The proposed settlement comes six months before the first trial in a rash of Zyprexa lawsuits is scheduled to begin in federal court in New York.
The Indianapolis drug maker said it's not admitting in the agreement that its star drug caused the diabetes-related injuries alleged by claimants, many of whom are schizophrenia patients. The drug also is approved to treat manic depression...Lilly has maintained that its drug is not to blame for diabetes-related problems. Lechleiter said schizophrenia patients are prone to weight gain and also suffer a fourfold greater incidence of diabetes than the general population.

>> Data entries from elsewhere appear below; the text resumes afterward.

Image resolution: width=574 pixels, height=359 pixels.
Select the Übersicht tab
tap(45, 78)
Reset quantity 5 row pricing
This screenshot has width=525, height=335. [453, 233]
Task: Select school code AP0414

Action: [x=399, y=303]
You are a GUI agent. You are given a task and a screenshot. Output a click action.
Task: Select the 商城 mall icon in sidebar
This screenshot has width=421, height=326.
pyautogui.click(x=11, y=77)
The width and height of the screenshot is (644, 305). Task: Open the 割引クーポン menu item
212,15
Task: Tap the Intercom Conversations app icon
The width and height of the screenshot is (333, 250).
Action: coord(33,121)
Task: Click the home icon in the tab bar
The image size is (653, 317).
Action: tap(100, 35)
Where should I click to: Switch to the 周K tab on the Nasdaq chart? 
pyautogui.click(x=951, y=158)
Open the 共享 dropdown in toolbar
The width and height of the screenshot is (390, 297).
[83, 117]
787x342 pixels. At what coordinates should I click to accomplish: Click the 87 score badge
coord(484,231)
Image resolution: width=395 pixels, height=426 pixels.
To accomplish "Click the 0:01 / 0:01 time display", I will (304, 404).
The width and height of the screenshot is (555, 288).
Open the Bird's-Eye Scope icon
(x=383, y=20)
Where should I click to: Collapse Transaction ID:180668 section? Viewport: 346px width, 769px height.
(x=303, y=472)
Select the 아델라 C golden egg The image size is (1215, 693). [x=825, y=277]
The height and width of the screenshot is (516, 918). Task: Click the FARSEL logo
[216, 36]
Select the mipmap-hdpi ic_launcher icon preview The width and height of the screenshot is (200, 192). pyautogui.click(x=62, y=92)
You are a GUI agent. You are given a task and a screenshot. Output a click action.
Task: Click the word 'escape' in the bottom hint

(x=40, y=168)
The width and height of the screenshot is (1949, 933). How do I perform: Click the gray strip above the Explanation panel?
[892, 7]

But according to a Pfizer press release, reprinted on a NAMI affiliate site, "antipsychotic" drugs are themselves responsible for weight gain among "schizophrenics":
"The dramatic weight gain often associated with some of the most widely prescribed antipsychotic medicines is the side effect most likely to cause patients to stop taking their medication, according to a nationwide survey of psychiatrists released today at the 155th annual meeting of the American Psychiatric Association."
The press release also says:
"Ninety percent of the psychiatrists surveyed by Roper Starch Worldwide said they believe that weight gain not only affects compliance, but patients' self-esteem as well, and 80 percent said they believe weight gain adversely impacts their patients' overall quality of life."
Schizophrenics have self-esteem? Who knew? And this self-esteem is adversely impacted by weight gain, but not by imprisonment, restraint, electroshock, and the rest of the psychiatric armamentarium? Or perhaps obliterating the self-esteem and quality of life of persons labeled schizophrenic is the point. It sure doesn't seem to harm the quality of life and self-esteem of the psychiatrists.